> EXERCISE
Copy each line of the data beneath in which the word "Given" appears.

> SUPPLIED DATA
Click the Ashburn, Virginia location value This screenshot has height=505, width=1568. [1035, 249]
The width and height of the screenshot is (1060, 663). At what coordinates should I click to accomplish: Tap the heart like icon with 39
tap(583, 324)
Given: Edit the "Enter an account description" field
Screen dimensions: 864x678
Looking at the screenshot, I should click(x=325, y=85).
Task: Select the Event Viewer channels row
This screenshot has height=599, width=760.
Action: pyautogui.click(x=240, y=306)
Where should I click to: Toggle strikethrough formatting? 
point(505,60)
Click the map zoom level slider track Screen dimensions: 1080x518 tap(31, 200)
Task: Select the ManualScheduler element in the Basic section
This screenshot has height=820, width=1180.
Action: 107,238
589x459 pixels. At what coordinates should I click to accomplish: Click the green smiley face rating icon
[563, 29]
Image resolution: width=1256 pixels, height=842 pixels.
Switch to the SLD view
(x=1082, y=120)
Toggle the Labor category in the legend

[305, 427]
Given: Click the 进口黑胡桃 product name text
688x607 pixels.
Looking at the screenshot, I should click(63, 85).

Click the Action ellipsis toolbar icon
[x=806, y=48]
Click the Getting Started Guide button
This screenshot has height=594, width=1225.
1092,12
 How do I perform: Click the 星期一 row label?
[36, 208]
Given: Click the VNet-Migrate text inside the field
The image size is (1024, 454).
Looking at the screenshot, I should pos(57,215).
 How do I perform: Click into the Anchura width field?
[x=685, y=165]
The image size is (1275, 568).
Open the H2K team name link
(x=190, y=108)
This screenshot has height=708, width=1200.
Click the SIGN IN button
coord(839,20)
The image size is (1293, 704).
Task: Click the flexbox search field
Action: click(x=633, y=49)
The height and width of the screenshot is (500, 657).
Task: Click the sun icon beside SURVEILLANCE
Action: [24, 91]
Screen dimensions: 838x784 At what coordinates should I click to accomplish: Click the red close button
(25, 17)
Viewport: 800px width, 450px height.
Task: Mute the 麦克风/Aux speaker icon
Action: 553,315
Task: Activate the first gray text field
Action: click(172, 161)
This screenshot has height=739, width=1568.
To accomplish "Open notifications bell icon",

> ANSWER BELOW
Given: Edit the "Enter an account description" field
Given: Click the 进口黑胡桃 product name text
Given: Click the VNet-Migrate text inside the field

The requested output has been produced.